Guardians di Sarik Andreasyan segna l’aggiornamento del cinema russo alle epopee di supereroi che da decenni oramai ci arrivano costantemente dagli Stati Uniti. Un aggiornamento base, poiché non c’è nulla di nuovo rispetto a quanto ci siamo abituati a vedere. Guardians ha il proprio Magneto che attira a sé le pietre, il proprio Wolverine con due sciabole arcuate che segano anche l’acciaio, la propria donna invisibile e la propria Cosa, che qui prende le forme di un uomo che si trasforma in un orso indomabile. E poi c’è il villain, spietato e deforme, che ci ricorda un po’ il mostro dei Goonies e un po’ Drax il Distruttore.
Guardians è un film da vedere col sorriso sulle labbra, senza pretendere la precisione del cinema americano. Tutto è un po’ grezzo e grossolano, la vicenda, i dialoghi, la regia, la recitazione. C’è però tanta action che sa divertire lo spettatore e un paio di elementi che hanno odorano di cult: la sequenza di presentazione dello spadaccino che nel deserto si muove più veloce di Flash e il personaggio dell’uomo-orso, che comunque palesa di aver preso ispirazione dal procione Rocket Raccoon di Guardiani della Galassia con tanto la mitraglia in mano.

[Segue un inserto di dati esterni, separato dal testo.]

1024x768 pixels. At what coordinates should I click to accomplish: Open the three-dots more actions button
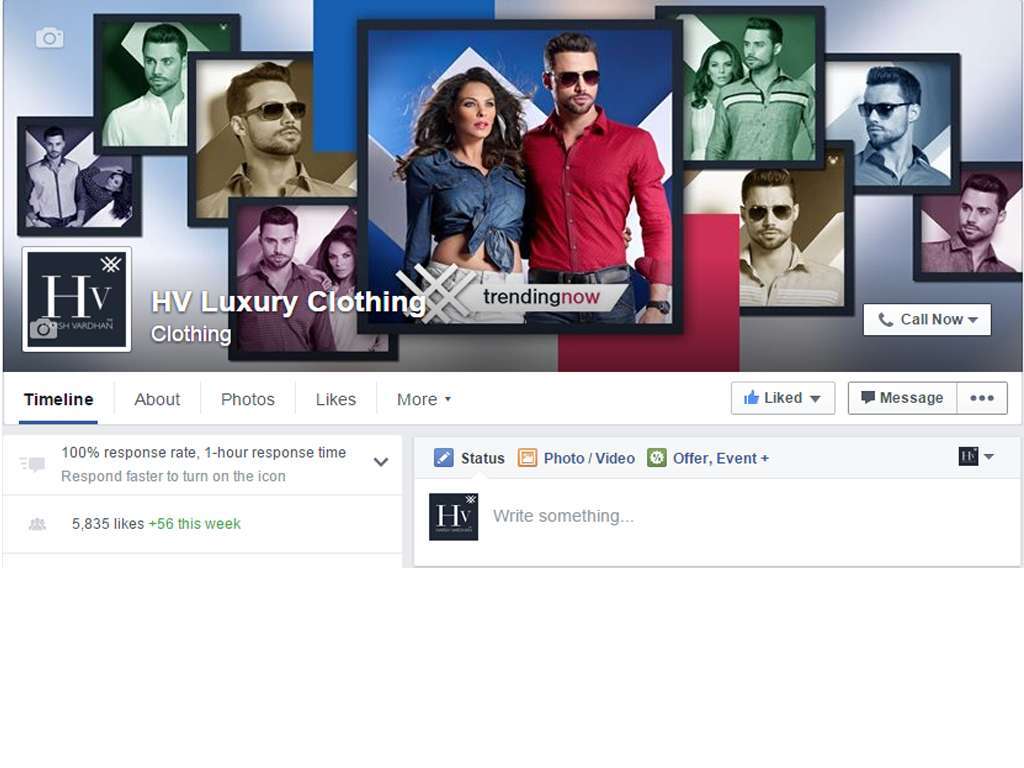pos(981,398)
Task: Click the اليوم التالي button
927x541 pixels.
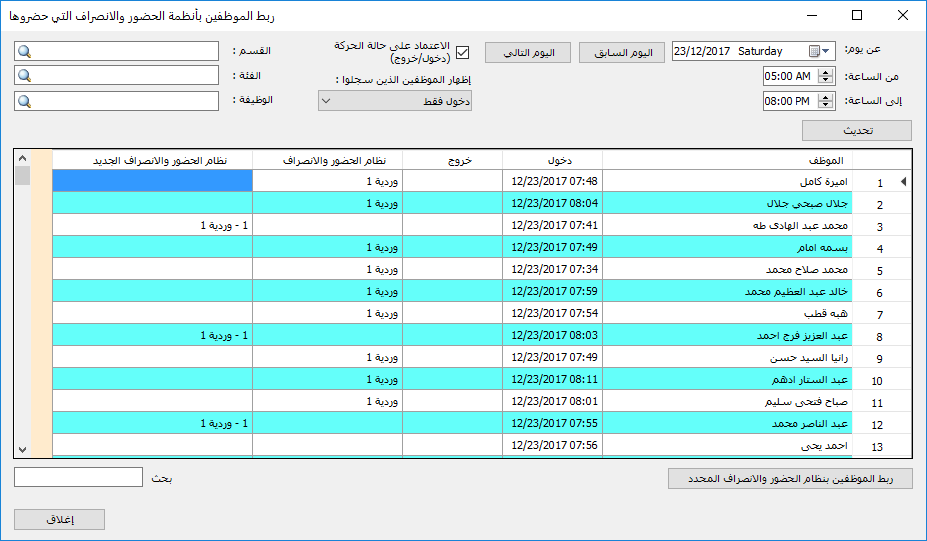Action: pos(528,53)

Gli effetti speciali ci sono, anche se il risultato è discontinuo, soprattutto non è omogeneo. La computer grafica russa non riesce ad amalgamare bene gli inserimenti in cui agisce l’uomo-orso, che rimane troppo confinato in una dimensione visiva (anche accelerata nei movimenti) da avanzatissimo videogames.
Ma in realtà non è il caso di stare a fare le pulci ad un film che vuole solo divertire. Sa di essere comico e raffazzonato in molti tratti, ma va avanti per la sua strada. Tanto che sa concedersi non solo un’ultima battuta che è preludio ad un sequel, ma addirittura una semi-scena post-credits. Insomma, in Guardians c’è ovviamente molta America, come a ricordarci che anche nella terra degli Urali non è arrivata solo la Coca Cola. Un’accortezza: per quanto nell’intimo lo sia, non definite Guardians un’americanata. Potrebbero offendersi.